Mais revenons à François, le narrateur, professeur d’université à Paris III. Spécialiste de l’écrivain J. K. Huysmans auquel il a consacré sa thèse, il mène une vie solitaire et sans éclats, allégée quand même par ses aventures avec ses étudiantes. Misanthrope, misogyne, sans attaches, dépressif, soit autant de caractéristiques des narrateurs houellebecquiens, François est sans doute le plus drôle de tous. En lutte incessante avec les plats cuisinés et son micro-ondes, talonné par la paperasserie administrative, il évolue tel un clown triste, régulièrement distrait, comme tout un chacun, par la vie de son estomac et de son sexe. A la fin du roman, il devra faire le choix ultime: se convertir ou pas à l’islam pour être admis comme professeur à l’Université devenue islamique? Michel Houellebecq excelle comme d’habitude à donner un effet de réel à toutes ses scènes, des scènes de sexe aux rêveries sur Huysmans et jusqu’aux scènes clownesques de saoudisation de la Sorbonne.
Si le calme et une période de grâce suivent l’élection de Mohammed Ben Abbes à l’Elysée et la nomination de son premier ministre béat, François Bayrou (largement ridiculisé), les tours de l’élection présidentielle se sont déroulés dans un contexte de tensions graves avec morts à l’appui. Ce climat de guerre civile est apparu, explique François, le narrateur, après des années d’incidents largement minimisés par les médias: «Pendant plusieurs années, Le Monde, ainsi plus généralement que tous les journaux, avaient régulièrement dénoncé les «Cassandre» qui prévoyaient une guerre civile entre les immigrés musulmans et les populations autochtones de l’Europe occidentale. […] Un tel aveuglement n’avait rien d’historiquement inédit: on aurait pu retrouver le même chez les intellectuels, politiciens et journalistes des années 1930, unanimement persuadés qu’Hitler «finirait par revenir à la raison.»
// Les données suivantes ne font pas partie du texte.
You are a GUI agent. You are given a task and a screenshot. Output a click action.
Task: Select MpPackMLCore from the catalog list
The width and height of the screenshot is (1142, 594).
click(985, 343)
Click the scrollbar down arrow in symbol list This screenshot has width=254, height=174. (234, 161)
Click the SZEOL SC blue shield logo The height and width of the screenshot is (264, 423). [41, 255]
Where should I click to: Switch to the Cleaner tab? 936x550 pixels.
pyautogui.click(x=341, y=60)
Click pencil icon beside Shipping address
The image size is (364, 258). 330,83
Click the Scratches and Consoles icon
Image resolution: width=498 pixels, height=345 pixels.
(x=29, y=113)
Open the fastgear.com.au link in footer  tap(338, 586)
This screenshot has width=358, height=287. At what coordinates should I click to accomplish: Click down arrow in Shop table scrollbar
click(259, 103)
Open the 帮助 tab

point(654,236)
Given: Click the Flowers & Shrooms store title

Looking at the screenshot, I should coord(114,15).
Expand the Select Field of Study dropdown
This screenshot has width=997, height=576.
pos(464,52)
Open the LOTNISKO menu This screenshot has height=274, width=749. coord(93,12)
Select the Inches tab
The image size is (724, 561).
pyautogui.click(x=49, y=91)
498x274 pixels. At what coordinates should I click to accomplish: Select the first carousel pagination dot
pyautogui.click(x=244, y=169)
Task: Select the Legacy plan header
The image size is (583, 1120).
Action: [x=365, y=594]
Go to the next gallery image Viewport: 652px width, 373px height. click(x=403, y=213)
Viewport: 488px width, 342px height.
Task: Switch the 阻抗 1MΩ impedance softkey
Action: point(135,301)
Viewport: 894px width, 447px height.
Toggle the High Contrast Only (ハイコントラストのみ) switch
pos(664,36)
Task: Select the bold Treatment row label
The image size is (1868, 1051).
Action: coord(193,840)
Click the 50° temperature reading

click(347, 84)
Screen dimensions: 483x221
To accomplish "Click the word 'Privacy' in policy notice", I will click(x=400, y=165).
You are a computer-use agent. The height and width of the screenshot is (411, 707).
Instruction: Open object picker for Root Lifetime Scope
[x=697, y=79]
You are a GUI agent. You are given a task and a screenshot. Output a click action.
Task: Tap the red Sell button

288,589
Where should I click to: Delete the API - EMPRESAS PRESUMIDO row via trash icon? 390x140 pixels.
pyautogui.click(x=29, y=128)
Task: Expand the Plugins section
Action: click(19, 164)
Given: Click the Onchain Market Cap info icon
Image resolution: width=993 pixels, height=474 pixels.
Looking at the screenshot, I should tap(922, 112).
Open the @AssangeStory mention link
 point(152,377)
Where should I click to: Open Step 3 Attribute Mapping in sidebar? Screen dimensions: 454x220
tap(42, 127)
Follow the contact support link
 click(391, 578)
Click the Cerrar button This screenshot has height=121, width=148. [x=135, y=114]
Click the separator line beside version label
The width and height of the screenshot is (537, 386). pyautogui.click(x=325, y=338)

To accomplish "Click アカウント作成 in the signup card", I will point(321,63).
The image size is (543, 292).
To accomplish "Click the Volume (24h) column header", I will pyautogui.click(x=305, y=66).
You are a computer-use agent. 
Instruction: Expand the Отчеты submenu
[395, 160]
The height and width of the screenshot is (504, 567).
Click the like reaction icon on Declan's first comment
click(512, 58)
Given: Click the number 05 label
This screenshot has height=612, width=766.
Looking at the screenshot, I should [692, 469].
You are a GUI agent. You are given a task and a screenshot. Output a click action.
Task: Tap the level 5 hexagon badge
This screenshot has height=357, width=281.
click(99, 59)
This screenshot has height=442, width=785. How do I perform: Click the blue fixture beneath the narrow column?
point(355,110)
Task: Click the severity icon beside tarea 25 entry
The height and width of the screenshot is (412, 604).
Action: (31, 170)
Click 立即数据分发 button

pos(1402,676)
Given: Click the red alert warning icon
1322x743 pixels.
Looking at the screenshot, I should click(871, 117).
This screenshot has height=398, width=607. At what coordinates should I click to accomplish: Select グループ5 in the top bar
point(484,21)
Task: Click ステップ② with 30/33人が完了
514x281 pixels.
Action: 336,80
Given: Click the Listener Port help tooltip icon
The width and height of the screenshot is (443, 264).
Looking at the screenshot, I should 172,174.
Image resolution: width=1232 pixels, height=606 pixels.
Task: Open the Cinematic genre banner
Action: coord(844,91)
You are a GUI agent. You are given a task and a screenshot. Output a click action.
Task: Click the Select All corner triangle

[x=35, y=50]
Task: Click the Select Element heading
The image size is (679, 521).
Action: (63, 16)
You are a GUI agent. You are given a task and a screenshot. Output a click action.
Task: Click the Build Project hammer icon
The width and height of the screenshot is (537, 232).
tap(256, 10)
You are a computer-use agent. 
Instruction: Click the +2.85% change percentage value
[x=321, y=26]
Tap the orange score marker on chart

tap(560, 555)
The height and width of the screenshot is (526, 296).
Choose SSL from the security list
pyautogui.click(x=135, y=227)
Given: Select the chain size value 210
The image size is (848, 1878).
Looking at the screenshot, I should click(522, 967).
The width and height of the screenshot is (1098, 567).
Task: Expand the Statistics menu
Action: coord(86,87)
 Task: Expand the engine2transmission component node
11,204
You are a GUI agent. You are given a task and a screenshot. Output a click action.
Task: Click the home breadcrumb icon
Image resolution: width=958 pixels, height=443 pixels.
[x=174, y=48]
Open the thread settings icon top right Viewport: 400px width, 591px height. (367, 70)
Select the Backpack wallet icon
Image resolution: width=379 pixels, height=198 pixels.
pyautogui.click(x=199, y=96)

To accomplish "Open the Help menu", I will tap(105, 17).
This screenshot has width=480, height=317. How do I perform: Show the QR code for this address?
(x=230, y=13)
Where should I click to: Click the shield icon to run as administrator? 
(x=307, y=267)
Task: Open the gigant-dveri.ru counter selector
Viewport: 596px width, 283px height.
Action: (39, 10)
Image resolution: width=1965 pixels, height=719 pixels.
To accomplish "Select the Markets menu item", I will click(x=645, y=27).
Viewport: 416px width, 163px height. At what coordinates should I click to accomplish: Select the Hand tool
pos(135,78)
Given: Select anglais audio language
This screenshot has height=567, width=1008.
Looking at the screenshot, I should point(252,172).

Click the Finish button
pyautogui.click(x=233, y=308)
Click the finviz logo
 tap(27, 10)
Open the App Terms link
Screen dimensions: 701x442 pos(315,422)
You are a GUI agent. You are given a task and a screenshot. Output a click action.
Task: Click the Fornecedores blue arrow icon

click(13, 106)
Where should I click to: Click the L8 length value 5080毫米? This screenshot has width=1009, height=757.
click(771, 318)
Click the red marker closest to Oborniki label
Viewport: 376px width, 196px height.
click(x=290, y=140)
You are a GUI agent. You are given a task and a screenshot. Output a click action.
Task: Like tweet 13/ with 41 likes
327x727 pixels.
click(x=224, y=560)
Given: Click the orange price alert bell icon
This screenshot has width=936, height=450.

François et le roman avec lui avancent ainsi, entre rêveries sur Huysmans, ressassement sur le vide de sa vie amoureuse, et réactions face aux tumultes en cours.
Ainsi, pendant que «ça pète à Paris», François discute avec un nouveau collègue, Godefroy Lempereur, un temps proche des mouvements identitaires et des «Indigènes européens», groupuscules pour l’action armée contre la «colonisation musulmane». Il prévoit que si une «insurrection générale doit se déclencher en Europe», elle viendra peut-être de la Norvège ou du Danemark, où «l’idéologie multiculturaliste est bien plus oppressante» qu’en France. Une fois seul, François se demande si son collègue est trop alarmiste? «Je ne le croyais malheureusement pas; ce garçon m’avait laissé une grande impression de sérieux.»
Que cherche Michel Houellebecq à brasser ces cauchemars? A part jouer avec le feu, ce qui est une évidence, que veut-il dire? On connaît son aversion pour l’islam depuis son roman Plateforme en 2001 et ses déclarations faites à la sortie du livre dans le magazine Lire («L’islam est quand même la religion la plus con»). On sait aussi, toujours depuis Plateforme, son goût pour faire planer l’ambiguïté entre ce qu’il met dans la bouche de ses personnages et ce qu’il pense, lui. Depuis quinze ans, les critiques et les universitaires étudient cette posture du provocateur et ses limites. Pour nous, elles sont atteintes.